▶ [Instructions for the task] Your reply should set down word for word each line below from the one with "Given: Click inside" through the final line, both included, but none of the pictures.

Collection entries:
++++++++++

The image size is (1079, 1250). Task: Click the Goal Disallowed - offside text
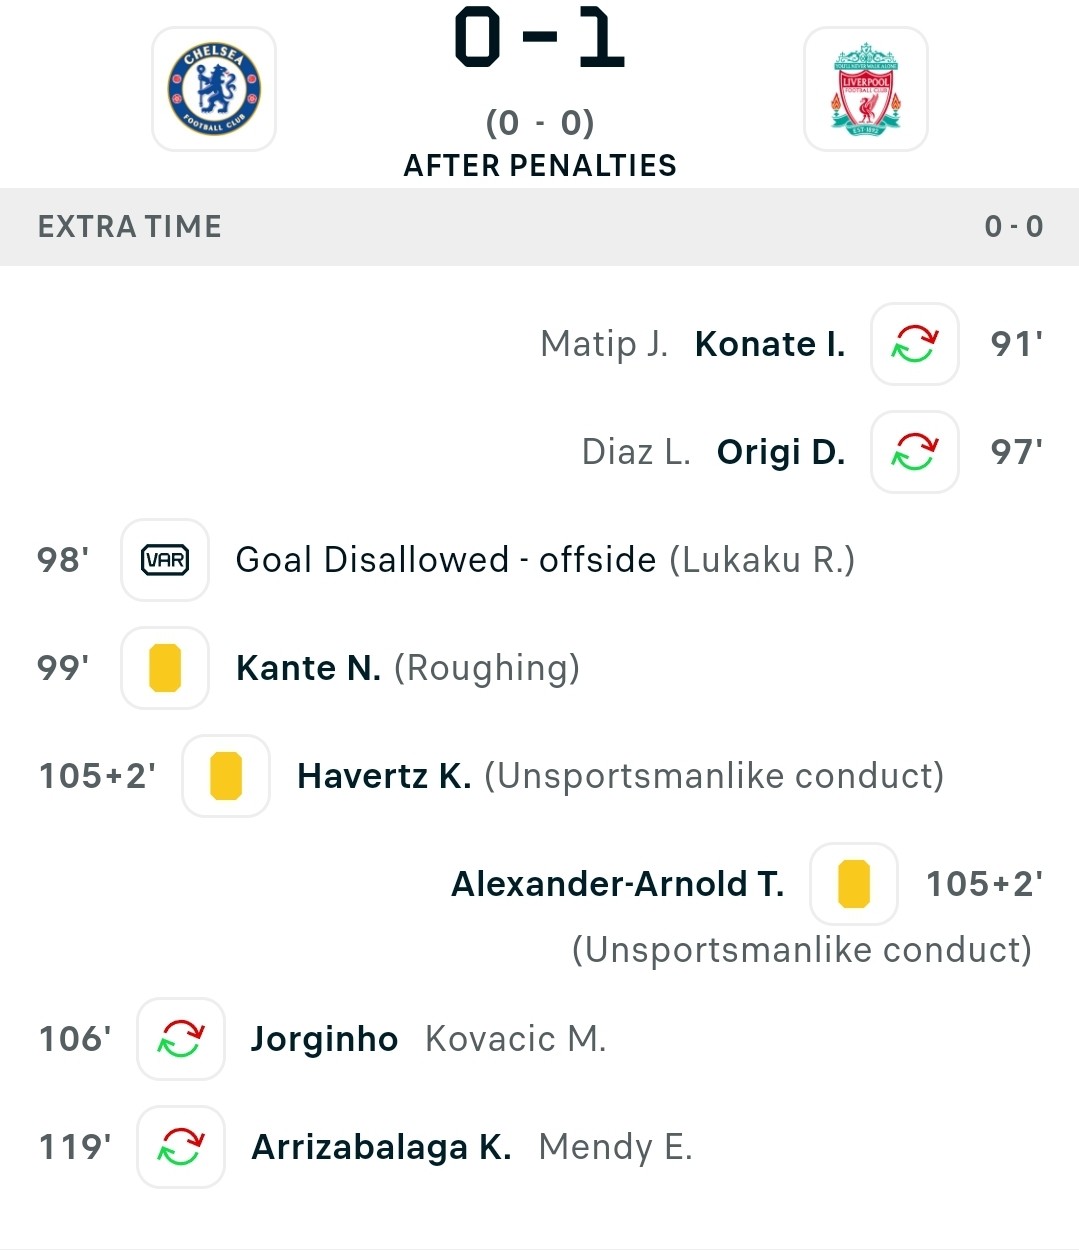[x=446, y=560]

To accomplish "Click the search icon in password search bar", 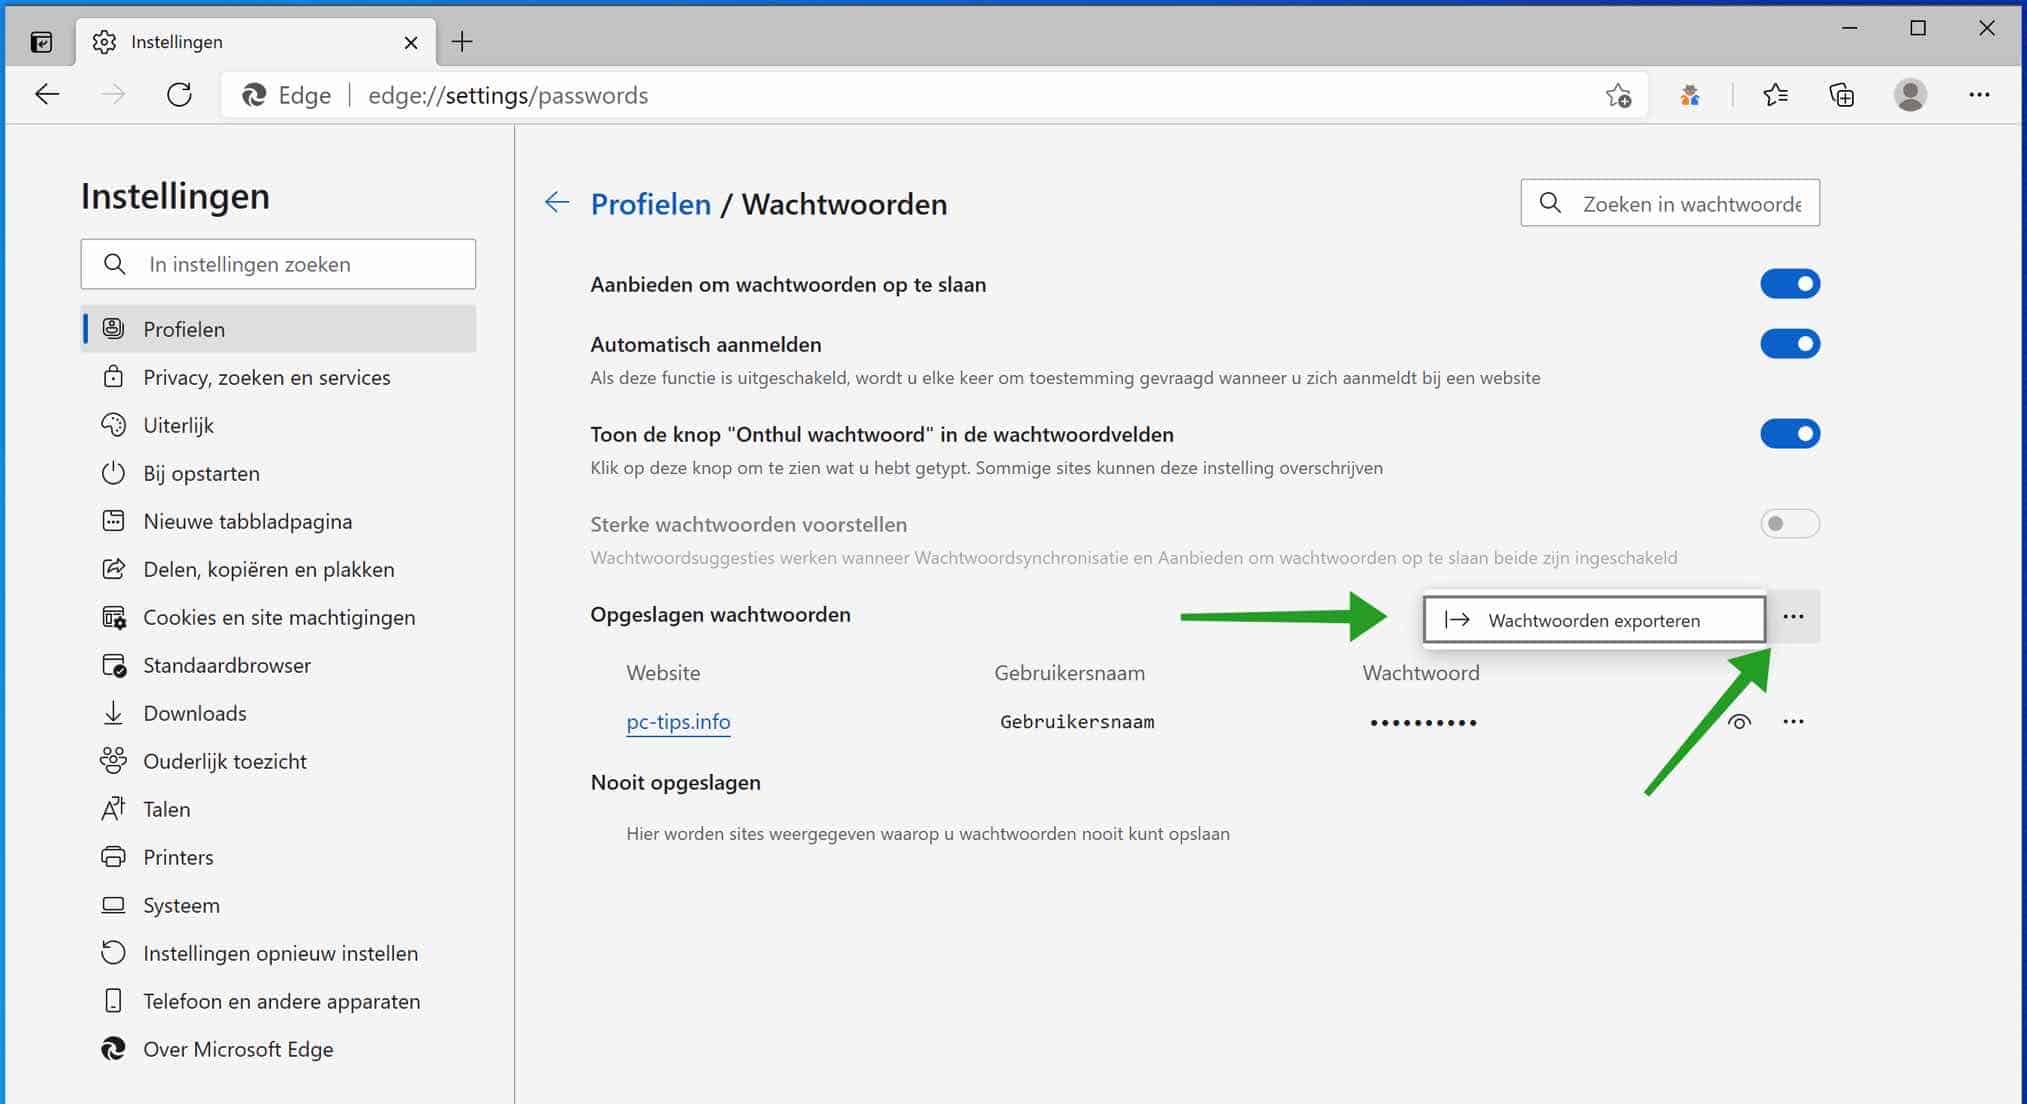I will (x=1550, y=204).
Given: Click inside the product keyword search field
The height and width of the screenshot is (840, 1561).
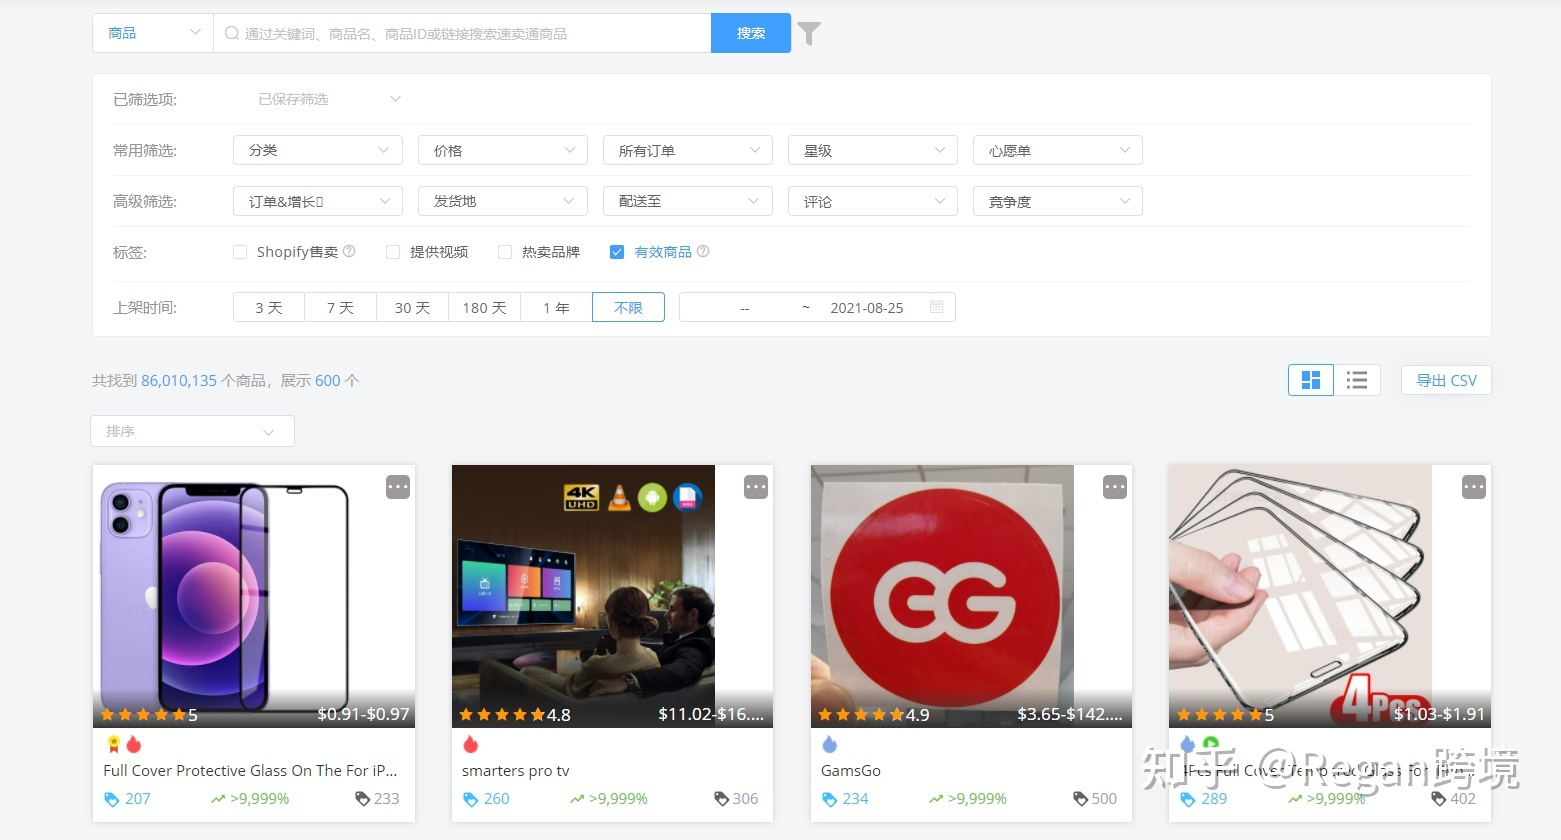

++++++++++

▶ [Answer below]
Given: Click inside the product keyword search field
The height and width of the screenshot is (840, 1561).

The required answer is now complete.